WHG Walkthrough: Contributing and preparing data

Take the following steps to walk through uploading sample datasets to WHG and performing reconciliation against our internal index of the complete Getty Thesaurus of Geographic Names (TGN)

Register and Upload

  • Register on the site and log in
  • Click menu option 'My Data'
  • Click "add new" link
  • Fill in Create Dataset form
    • Title: any string
    • Label: a unique string, 20 or fewer characters
    • hint: try part of the title + '_' + your initials
    • Data type: Places is the only choice right now
    • Description: Briefly
    • URI base: leave blank unless the data is published. Hint: if published, e.g. 'http://myorg.org/places/'
    • Public?: Check if it's okay for anyone to view the data
    • Initial file
      • Choose a file: Example files are available via a link on the right side of the screen. Click to download the .zip file to a location you'll remember and expand it. Select one of these - either tsv or lpf format.
      • Format: LP-TSV (delimited text; spec); Linked Places format (JSON-LD & GeoJSON compatible; spec).
  • Click the "Upload" button

The data file will be validated for the chosen format, and if there are no errors, its contents are inserted into the WHG database and you are directed to its Portal page.

At this stage, you can:

  • browse the contents of the uploaded data (Browse tab)
  • initiate reconciliation tasks in order to identify records for matching places in Wikidata and the Getty Thesaurus of Geographic Names (TGN)

Reconciliation

WHG reconciliation services allows dataset owners to augment their data with additional geometry for more complete mapping and analysis, and with links to modern name authority resources like Getty TGN, and via Wikidata, GeoNames, VIAF, and DBpedia. Those links are the essential "glue" enabling the semi-automation of data linking.

  • Leave default settings in place, with Getty TGN selected
  • Click the "Start" button
  • For each record in the uploaded data file, a search is performed against an indexed copy of the entire TGN. Up to three passes (queries) are made; if the first returns no results, the second is performed, and so on. These are labeled pass1, pass2, and pass3 in the results.
  • Upon completion, a result summary is displayed, with links to review the prospective matches (hits) for each pass.
  • Click on the first 'review' link in the list on the right to begin

Reconciliation Review

Once a reconciliation task is complete, dataset owners and team members must review the prospective matches, declaring match/no match for each. This is made easier with our Review screen.

  • The Reconciliation Review screen presents all of the uploaded records that had any hits, one by one on the left and a list of the hits on the right.
  • If any of the hits on the right are a 'close match' or 'exact match' with your record, click the appropriate radio button, then the "Save" button. The screen then advances to the next record and the previous is removed from the queue.
  • Assertions of matches are saved to the WHG database as 'place_link' records, associated with your dataset's place record.
  • Additionally, if the "accept geometries in matches" box was checked when creating this reconciliation task, any geometries in the authority record (TGN in this case), are saved as new place_geom records, also linked to your dataset's place record.
  • If none of the hits are a match, simply click "Save" and the screen advances.
  • If none of the hits are a match, simply click "Save" and the screen advances. A help icon links to an explanation of the formal relations, closeMatch and exactMatch
  • The "related" choice is available experimentally. Any "related" assertions are recorded, but are not reflected in the interface at this time.
  • Note that if your record has a geometry, it will show up in the map as a green marker, and geometries from all of the hits appear as orange markers. Hovering over the globe symbol for a hit will highlight that record on the map.
  • Note that after the first save, an undo link appears on the left side of the grey banner. This will undo any result of the last save and return that record to the queue.

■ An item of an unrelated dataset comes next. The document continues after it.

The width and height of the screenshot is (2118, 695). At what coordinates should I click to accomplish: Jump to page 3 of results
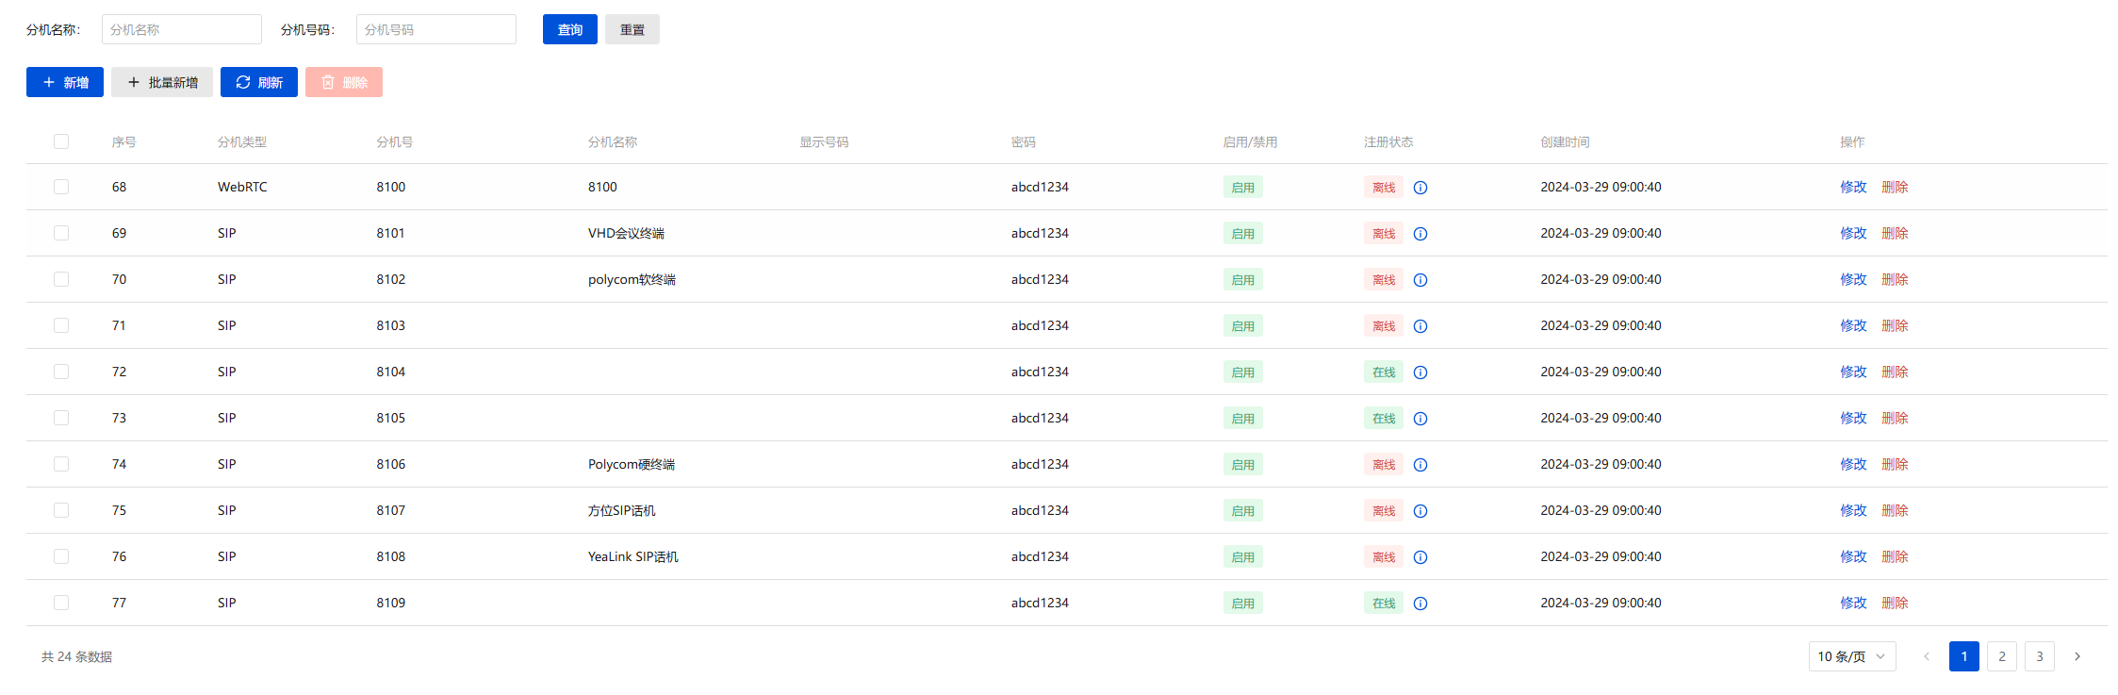2039,656
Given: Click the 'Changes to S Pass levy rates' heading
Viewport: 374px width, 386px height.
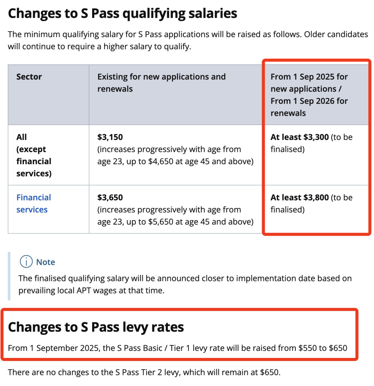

After reviewing all hits from all passes, affirming any matches discovered, you will have effectively augmented your dataset in the WHG database with new place_link and place_geom records. Those additions will be reflected in the Browse tab map and record details. Also, your dataset is now prepared for accessioning to the WHG index. Note that this step will be performed by WHG staff in consultation with contributors.